冬の港 (Winter Port)
Description: This print dates from the early 1840s and is taken from Hiroshige's set ten of prints featuring famous ports of Japan - Nihon Minato Zukushi. The location depicted in this print turned out to be a lot more famous than Hiroshige could have imagined, and played quite a special role in Japanese history. Just ten years after he gave us this peaceful view of the port on a snowy evening, this same village was 'host' to a fleet of ships arriving from overseas. Yes, this is Uraga Port, where in 1853 Commodore Perry arrived with his famous 'Black Ships'.
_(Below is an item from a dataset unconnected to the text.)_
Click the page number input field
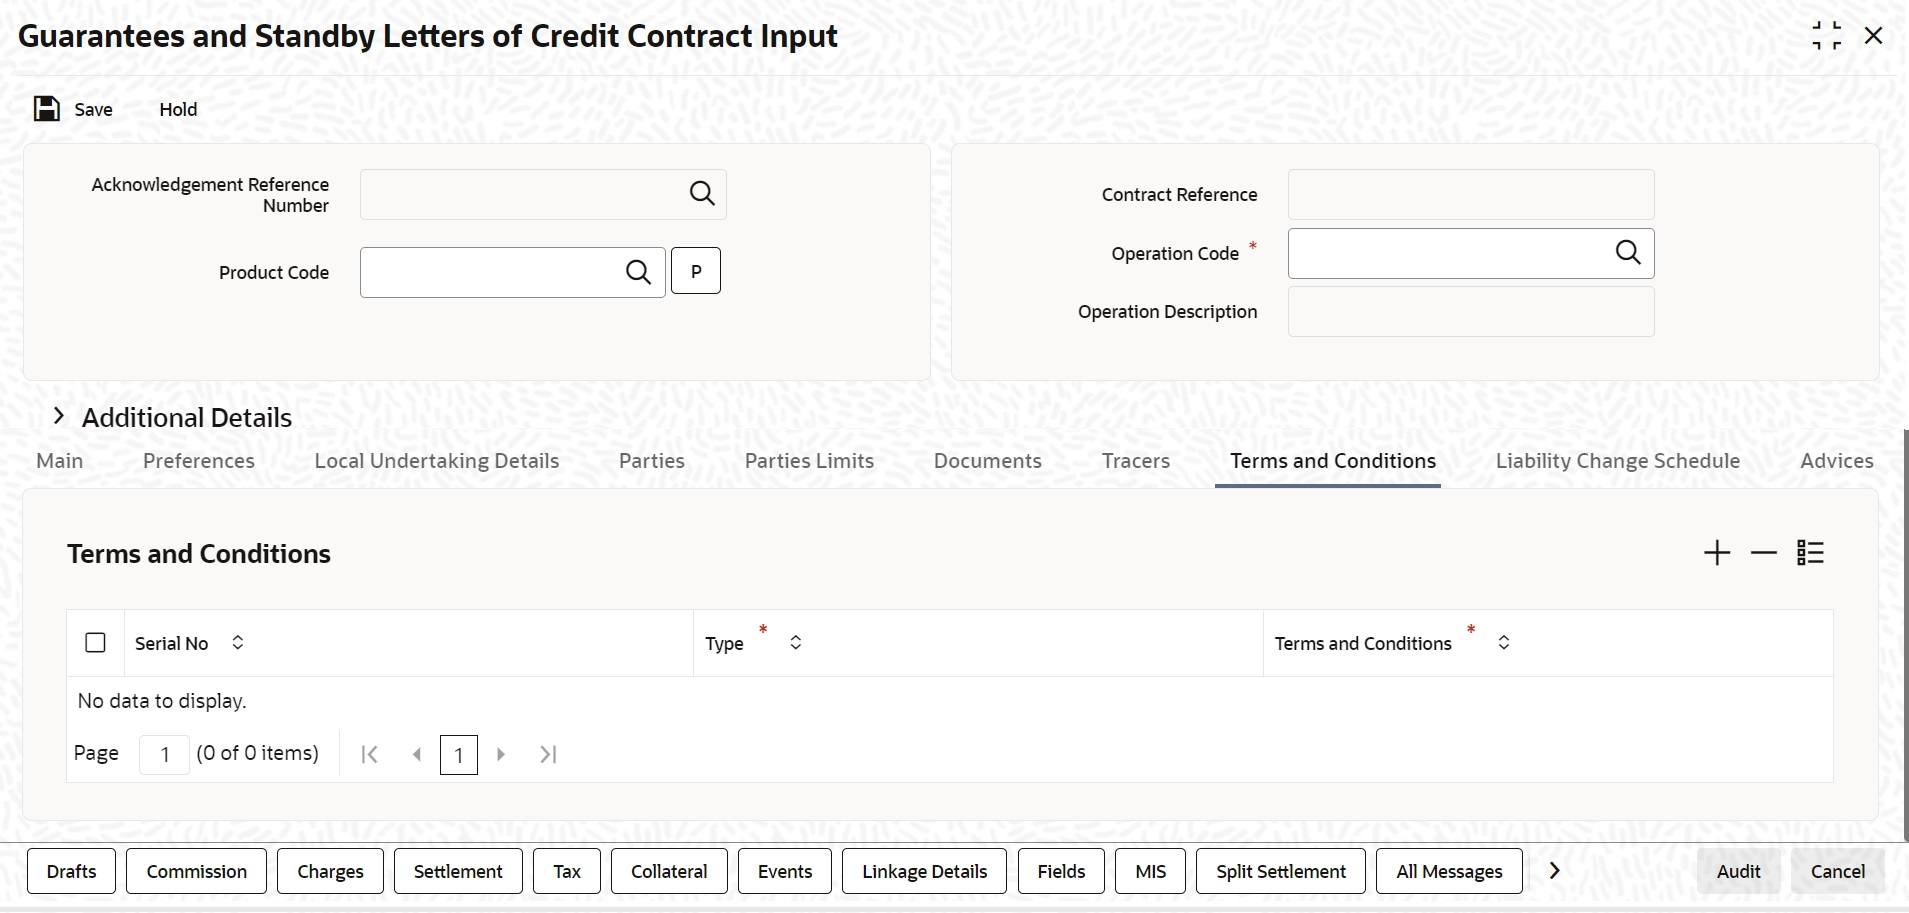 (165, 754)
How realistic is this picture; did Hiroshige actually visit all the places that he depicted in his landscape prints? An analysis of his famous set of images of the Tokaido route between Edo and Kyoto showed that most of the locations at the Edo end of the print set were quite recognizable and could be identified fairly easily, but that from one particular point along the route, the pictures become more vague and can't be linked clearly to actual locations. The thesis is that Hiroshige only traveled part-way along the road, and that a number of his designs were drawn from his imagination.
So although this peaceful little port may indeed have looked something like this, we might suspect that a 'modicum' of artistic license was used ... But that, of course, is what we want in a Hiroshige print. We're not looking for a photographic reproduction, we're looking for atmosphere, and there is plenty of that in this one!